Which lines of the data below contain "page"? Please show them all.

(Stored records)
◆ ◆ ◆

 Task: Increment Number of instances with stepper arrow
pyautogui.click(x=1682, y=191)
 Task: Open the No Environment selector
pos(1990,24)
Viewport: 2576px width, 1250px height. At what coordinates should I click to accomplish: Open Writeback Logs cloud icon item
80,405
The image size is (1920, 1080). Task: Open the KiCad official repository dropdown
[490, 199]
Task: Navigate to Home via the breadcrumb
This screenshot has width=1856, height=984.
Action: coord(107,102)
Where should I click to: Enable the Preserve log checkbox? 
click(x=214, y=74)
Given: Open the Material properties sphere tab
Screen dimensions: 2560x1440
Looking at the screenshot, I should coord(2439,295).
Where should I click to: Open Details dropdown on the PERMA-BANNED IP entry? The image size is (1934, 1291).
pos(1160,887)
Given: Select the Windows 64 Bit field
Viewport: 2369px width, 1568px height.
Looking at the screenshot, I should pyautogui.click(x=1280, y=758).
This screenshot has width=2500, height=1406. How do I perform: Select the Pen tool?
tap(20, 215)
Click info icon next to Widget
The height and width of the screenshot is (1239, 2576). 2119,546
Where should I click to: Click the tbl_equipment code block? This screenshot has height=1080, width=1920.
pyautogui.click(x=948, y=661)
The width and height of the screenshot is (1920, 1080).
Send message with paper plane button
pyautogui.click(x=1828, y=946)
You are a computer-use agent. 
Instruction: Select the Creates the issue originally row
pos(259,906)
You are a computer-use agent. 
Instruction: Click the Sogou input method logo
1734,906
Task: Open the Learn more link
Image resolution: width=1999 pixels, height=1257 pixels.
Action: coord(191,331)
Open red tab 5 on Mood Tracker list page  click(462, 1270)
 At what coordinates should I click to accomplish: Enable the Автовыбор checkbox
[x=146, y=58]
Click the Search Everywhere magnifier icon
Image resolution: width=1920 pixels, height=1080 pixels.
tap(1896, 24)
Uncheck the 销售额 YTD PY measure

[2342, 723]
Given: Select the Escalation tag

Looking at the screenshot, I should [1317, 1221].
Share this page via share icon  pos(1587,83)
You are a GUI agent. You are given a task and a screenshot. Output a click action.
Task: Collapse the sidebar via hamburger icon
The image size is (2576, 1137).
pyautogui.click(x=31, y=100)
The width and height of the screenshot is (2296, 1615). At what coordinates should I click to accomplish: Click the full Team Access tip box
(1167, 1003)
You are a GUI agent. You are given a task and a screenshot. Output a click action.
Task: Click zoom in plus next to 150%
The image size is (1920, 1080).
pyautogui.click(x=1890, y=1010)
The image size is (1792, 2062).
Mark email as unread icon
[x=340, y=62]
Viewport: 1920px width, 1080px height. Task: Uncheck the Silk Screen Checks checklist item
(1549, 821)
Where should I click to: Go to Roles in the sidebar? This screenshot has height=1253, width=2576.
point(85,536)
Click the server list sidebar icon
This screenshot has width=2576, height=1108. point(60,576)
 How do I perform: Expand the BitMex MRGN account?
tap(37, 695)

◆ ◆ ◆

THE ANSWER:
Open red tab 5 on Mood Tracker list page  click(462, 1270)
Share this page via share icon  pos(1587,83)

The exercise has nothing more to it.